I'm ready to take charge and get back to where I need to be. I'm just pissed it had to go this far. I hope this journey is easier the second time around.
 
yeah you should definately identify why you gained the weight back to begin with...or it might turn right back into losing it, then gaining it again...vicious cycle.
 
I know how I got back here. I can name a dozen different reasons. Mainly my life became so busy and I stopped taking care of myself. I got in to a very serious relationship that started out long distance because of school. Every night instead of working out I was talking on the phone with him. When school was wrapping up I would fly out to his home town for weeks at a time. Needless to say maintaining my weight and work out routine was extremely difficult being in that foreign environment. But honestly I wasn't concerned about maintaining it. I found some one who accepted me as I am.
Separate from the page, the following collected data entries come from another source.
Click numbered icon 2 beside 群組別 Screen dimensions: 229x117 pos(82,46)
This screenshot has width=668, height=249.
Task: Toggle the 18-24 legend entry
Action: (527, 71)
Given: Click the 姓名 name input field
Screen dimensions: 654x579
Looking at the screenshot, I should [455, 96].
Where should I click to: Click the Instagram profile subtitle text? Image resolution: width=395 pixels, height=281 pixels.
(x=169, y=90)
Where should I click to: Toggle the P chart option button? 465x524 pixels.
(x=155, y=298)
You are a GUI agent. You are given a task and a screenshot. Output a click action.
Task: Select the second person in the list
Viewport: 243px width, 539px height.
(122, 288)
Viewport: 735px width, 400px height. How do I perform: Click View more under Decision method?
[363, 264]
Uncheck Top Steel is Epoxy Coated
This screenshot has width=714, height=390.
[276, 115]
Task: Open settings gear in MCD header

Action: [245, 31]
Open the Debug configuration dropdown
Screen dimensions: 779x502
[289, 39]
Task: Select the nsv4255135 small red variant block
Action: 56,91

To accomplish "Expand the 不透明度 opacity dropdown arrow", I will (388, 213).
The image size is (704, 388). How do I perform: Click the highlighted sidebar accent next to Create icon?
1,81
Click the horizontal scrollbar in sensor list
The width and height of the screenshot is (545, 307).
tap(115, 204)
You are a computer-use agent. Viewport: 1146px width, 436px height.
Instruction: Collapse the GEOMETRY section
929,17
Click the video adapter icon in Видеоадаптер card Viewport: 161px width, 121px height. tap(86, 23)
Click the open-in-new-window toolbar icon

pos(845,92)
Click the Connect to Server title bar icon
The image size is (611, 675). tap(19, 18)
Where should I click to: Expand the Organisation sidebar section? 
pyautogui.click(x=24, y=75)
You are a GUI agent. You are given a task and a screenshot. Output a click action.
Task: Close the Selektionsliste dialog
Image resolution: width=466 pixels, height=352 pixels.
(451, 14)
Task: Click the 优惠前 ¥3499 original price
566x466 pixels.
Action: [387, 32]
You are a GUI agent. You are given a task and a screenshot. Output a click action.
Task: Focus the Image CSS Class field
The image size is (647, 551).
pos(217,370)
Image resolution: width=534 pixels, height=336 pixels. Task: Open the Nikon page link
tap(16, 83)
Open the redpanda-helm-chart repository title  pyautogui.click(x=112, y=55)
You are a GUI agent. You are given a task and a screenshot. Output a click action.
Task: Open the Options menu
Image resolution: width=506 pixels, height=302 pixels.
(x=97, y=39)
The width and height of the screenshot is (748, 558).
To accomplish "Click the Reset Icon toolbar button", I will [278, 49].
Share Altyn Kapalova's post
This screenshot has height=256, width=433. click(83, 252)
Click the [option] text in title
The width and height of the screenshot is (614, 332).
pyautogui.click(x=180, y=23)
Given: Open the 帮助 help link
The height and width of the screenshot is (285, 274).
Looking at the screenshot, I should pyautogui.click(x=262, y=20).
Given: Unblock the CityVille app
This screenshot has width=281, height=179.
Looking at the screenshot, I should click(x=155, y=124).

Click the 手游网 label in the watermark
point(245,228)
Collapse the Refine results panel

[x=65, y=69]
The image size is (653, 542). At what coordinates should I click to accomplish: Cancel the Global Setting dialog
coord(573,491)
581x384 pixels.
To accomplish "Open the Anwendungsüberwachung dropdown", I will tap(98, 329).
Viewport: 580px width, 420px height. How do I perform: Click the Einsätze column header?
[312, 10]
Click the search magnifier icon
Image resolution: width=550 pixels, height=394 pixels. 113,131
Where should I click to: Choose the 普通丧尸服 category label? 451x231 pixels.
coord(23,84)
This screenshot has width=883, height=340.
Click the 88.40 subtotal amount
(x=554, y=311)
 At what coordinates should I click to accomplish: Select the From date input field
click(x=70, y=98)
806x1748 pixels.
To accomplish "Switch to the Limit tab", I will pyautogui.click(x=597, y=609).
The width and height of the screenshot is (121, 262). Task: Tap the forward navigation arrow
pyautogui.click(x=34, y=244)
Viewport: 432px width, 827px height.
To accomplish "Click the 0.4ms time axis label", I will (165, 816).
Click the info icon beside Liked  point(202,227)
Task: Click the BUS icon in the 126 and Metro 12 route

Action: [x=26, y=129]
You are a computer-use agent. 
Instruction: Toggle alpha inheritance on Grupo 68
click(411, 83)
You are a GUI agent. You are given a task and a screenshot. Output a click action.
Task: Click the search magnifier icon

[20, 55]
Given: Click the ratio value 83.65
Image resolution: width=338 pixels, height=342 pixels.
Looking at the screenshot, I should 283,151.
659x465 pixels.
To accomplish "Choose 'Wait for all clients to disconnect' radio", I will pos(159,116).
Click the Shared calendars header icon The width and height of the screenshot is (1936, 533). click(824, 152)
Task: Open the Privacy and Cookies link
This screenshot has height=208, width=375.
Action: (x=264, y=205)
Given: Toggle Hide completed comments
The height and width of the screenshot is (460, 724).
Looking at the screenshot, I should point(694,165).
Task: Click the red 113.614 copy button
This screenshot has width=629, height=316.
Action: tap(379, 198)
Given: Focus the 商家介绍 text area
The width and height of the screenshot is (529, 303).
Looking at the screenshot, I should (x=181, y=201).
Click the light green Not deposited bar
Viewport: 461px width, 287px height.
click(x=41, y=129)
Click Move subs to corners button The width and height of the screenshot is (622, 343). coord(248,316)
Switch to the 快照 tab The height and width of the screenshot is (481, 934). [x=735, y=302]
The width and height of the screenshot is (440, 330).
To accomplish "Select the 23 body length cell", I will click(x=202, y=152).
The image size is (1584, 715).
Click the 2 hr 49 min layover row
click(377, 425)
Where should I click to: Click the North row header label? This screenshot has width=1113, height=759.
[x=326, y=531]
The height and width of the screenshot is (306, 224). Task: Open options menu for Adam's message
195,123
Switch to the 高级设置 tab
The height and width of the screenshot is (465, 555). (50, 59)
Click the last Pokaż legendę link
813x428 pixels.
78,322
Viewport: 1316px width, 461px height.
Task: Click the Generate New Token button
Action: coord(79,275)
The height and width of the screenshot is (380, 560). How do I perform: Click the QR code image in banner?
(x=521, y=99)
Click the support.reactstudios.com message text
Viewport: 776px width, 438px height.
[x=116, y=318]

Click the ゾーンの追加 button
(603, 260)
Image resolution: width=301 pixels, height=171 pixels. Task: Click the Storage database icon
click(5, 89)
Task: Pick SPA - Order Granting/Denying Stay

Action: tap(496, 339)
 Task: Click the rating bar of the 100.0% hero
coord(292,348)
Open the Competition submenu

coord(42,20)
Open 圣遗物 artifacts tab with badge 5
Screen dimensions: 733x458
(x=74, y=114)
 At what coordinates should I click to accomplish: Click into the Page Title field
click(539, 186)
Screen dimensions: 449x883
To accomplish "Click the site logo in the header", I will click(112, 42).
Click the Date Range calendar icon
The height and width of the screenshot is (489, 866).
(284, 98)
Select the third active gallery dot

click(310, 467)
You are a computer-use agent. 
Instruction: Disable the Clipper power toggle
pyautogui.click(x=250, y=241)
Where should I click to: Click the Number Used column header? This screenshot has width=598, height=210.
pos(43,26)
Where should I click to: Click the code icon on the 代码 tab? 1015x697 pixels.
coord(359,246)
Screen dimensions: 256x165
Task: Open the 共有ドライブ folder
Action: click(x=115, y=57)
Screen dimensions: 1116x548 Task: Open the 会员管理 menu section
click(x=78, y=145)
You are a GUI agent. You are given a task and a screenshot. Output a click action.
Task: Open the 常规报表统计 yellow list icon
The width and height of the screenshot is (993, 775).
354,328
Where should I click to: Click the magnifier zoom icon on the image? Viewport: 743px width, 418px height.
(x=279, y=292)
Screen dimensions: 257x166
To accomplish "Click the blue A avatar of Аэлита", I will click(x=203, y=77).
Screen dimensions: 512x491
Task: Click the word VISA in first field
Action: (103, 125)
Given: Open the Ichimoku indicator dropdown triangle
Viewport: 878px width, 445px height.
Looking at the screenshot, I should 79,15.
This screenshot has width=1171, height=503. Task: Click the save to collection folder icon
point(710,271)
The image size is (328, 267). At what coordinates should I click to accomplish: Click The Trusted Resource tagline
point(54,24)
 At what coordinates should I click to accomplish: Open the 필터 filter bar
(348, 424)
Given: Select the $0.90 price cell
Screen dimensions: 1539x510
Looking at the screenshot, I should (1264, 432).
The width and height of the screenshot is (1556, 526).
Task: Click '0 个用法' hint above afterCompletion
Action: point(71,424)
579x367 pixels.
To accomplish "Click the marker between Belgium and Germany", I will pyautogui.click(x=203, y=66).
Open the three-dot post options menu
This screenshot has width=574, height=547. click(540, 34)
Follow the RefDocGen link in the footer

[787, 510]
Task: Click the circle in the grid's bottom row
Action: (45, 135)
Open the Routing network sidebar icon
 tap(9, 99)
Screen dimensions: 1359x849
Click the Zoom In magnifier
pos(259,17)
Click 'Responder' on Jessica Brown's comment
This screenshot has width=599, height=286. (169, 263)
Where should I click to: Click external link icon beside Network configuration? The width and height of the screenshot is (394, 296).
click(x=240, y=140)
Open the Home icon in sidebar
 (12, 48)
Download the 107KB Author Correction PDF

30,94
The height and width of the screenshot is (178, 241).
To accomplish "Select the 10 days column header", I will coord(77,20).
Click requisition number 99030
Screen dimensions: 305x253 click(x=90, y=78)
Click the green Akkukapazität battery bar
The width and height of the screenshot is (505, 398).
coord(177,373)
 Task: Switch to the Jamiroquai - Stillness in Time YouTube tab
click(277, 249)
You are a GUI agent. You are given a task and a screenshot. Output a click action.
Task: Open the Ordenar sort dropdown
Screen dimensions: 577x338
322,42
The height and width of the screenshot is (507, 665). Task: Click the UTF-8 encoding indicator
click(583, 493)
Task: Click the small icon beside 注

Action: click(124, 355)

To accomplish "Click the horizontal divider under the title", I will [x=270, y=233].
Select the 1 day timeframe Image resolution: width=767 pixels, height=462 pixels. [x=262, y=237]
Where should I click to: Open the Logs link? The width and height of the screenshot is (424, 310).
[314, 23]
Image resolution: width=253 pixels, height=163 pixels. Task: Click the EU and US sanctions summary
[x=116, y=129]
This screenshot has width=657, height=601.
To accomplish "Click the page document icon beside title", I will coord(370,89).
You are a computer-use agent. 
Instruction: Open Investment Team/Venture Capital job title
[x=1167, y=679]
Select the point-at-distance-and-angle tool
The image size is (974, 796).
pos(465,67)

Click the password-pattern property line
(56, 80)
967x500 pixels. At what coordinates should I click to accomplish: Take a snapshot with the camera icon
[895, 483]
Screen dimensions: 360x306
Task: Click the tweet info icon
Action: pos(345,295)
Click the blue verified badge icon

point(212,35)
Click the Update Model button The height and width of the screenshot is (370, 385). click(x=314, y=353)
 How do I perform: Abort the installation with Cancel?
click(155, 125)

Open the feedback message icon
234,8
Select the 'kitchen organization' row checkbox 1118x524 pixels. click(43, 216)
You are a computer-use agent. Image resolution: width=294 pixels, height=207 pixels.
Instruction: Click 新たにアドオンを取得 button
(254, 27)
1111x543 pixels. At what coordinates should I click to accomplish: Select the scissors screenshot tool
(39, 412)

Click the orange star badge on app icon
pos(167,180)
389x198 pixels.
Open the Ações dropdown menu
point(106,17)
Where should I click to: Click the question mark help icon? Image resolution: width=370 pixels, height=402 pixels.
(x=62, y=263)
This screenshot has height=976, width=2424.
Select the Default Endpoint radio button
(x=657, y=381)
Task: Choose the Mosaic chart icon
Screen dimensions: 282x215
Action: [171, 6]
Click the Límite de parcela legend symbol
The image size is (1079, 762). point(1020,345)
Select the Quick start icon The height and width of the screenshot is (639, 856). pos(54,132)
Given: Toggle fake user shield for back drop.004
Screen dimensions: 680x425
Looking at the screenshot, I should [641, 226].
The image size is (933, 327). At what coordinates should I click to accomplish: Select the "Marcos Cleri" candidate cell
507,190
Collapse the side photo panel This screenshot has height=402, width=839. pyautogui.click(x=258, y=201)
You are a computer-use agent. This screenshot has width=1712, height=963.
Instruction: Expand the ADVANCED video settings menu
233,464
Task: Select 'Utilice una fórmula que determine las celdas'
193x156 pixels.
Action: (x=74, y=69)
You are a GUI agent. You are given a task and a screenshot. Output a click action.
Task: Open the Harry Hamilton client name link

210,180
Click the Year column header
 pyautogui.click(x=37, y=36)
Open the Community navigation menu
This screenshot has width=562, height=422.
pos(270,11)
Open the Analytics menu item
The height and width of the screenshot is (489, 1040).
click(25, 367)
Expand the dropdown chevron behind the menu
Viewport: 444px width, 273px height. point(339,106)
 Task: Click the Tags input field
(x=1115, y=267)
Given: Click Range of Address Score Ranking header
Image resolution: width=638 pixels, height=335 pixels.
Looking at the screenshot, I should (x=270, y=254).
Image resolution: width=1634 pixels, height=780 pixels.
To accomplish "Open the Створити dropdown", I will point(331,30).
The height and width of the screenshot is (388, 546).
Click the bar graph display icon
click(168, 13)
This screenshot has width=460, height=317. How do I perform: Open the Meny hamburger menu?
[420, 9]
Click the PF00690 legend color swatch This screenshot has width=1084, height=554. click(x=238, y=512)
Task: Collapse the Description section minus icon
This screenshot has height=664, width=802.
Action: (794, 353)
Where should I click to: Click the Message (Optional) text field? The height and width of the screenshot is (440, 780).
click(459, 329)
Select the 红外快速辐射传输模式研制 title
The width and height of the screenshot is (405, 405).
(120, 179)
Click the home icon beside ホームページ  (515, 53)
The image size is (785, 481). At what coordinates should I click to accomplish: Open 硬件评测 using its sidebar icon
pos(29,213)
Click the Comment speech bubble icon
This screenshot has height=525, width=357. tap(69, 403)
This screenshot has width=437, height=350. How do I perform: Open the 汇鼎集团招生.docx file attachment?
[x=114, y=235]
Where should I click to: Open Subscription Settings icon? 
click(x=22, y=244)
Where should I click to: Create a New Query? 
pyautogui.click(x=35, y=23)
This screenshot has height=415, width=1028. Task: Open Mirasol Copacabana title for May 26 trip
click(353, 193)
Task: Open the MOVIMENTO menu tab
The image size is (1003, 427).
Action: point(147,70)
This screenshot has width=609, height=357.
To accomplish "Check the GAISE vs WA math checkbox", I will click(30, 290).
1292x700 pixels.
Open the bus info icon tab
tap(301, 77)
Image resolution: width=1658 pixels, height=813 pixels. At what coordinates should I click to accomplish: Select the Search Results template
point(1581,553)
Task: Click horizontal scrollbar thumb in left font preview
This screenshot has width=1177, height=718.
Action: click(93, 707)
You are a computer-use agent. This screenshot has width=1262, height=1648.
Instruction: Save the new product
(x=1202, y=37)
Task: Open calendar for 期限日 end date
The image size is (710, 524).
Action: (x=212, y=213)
When we finally moved in together my weight skyrocketed. We both love to go out and have a good time and god cursed me by putting me in a city with numerous breweries. lol. Beer is culture here and I love it. Its been really hard to be consistent with my diet and exercise being in this relationship but I'm happier than I've ever been before. Its ever harder because I'm with a man who eats twice as much crap as I do, smokes, and drinks like a fish yet maintains an amazing body and has never been over 140 lbs.
It's cool though. I'm taking charge and I'm done with excuses. You've got to take care of yourself before you can take care of others, right?